Politico navigato, Sanford poteva vantare il primato di non aver mai perso un'elezione. Ed era anche riuscito a sopravvivere ad uno scandalo che lo aveva travolto, legato ad una storia extraconiugale. La sua immagine, specie negli strati conservatori della popolazione, si era deteriorata. Era stato abile a riciclarsi come spirito indipendente e libero, non risparmiando critiche, anche molto dure, contro le frasi e i modi di fare di Trump. Il presidente a freddo ha consumato la propria vendetta.

Dall’aereo che lo riportava da Singapore, dopo lo storico incontro con Kim Jong-un, si è scagliato contro il candidato repubblicano: "Mark Sanford in realtà non mi ha aiutato nella mia campagna per MAGA (l'acronimo dello slogan Make America Great Again"). Ed ha ricordato lo scandalo del 2009, quello che colpì l'allora governatore del South Carolina, scomparso per diversi giorni senza dare alcun segno di vita neppure alla moglie (aveva detto che sarebbe andato a fare un’escursione sugli Appalachi e invece era stato "pizzicato" mentre tornava dall’Argentina, presumibilmente dove aveva incontrato l’amante. "Sarà meglio che stia in Argentina", ha scritto Trump, annunciando il suo sostegno per la sua avversaria repubblicana, la Arrington.

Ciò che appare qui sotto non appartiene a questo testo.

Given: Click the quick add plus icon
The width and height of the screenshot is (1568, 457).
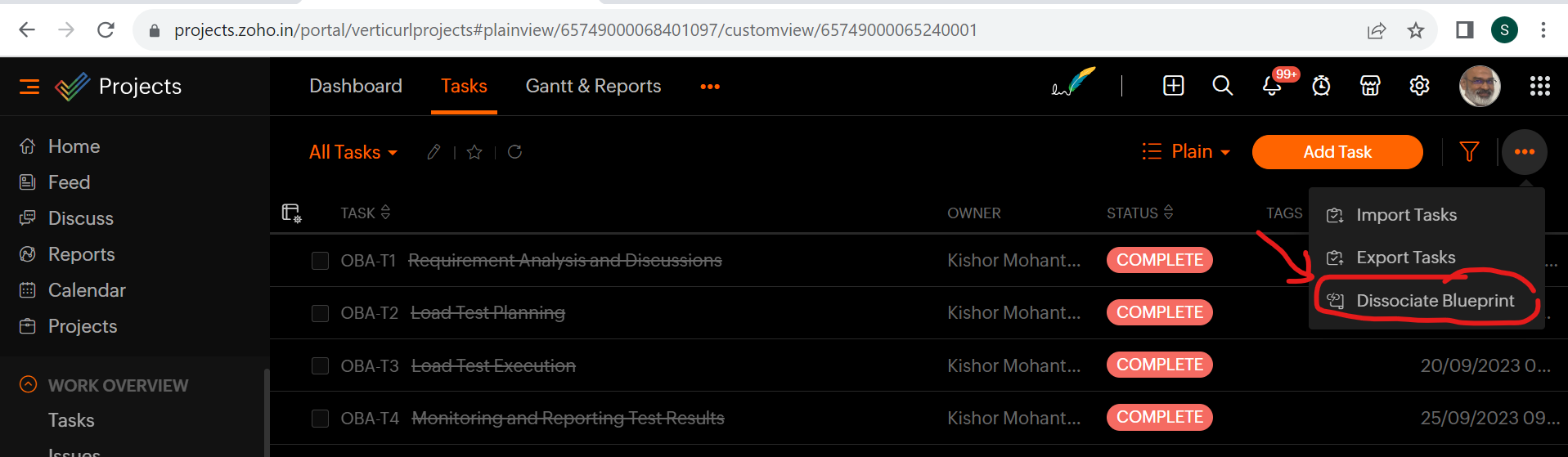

Sanford aveva chiesto a Trump di pubblicare la sua dichiarazione dei redditi. Secondo alcuni questo accanimento contro il presidente potrebbe essergli costato più del tweet dell’ultimo minuto. Sarà la Arrington, in autunno, a dover affrontare un candidato democratico per il seggio al Congresso.

La sfida delle elezioni di Midterm, in programma a novembre, saranno un vero e proprio spartiacque per la politica americana. Trump sa che deve tenere la maggioranza, sia alla Camera che al Senato. Altrimenti per lui i prossimi due anni alla Casa Bianca saranno davvero duri.

Commenti

cgf

Mer, 13/06/2018 - 13:08

non aveva mai perso? a parte che c'è sempre una prima volta, poteva succedere comunque anche solo per il calcolo delle probabilità il 46,5% è già molto. Dicono che pensare male... non è che ha sempre vinto perché...

Lotus49

Mer, 13/06/2018 - 14:15

Ma quale "Sanford"! Quello si chiama Gianfranco Fini, lo conosciamo bene...

Ritratto di MariannaE

MariannaE

Mer, 13/06/2018 - 23:17

adoro l'astuzia fredda di Trump ! Sta dimostrando un abilissimo giocatore sul scacchiere internazionale.... pian piano, ma sempre arriva dove lui vuole ! Credo il suo unico avversario è soltanto PUTIN ! Ma visto che contro lui non potrebbe mai vincere, ha capito sin dall'inizio che è meglio farlo AMICO !!!

Ritratto di Gianfranco Robert Porelli

Gianfranco Robe...

Gio, 14/06/2018 - 13:39

Il Sanford ha sbagliato. I disastri fatti da Obama sono madornali e il mondo li sta pagando ancora adesso, per esempio nell'insanguinata Siria. Il Presidente Trump sta solo cercando di mettere le cose a posto, perciò è assurdo e sleale mettergli i bastoni tra le ruote, specialmente quando la campagna elettorale è finita e stra-finita. Regolarmente il Quartier generale del Presidente, in ordine alla realizzazione del programma elettorale, via e-mail chiede di valutare gli obiettivi raggiunti a tutti i supporter, come il sottoscritto. E quella era la via giusta per eventuali costruttive osservazioni.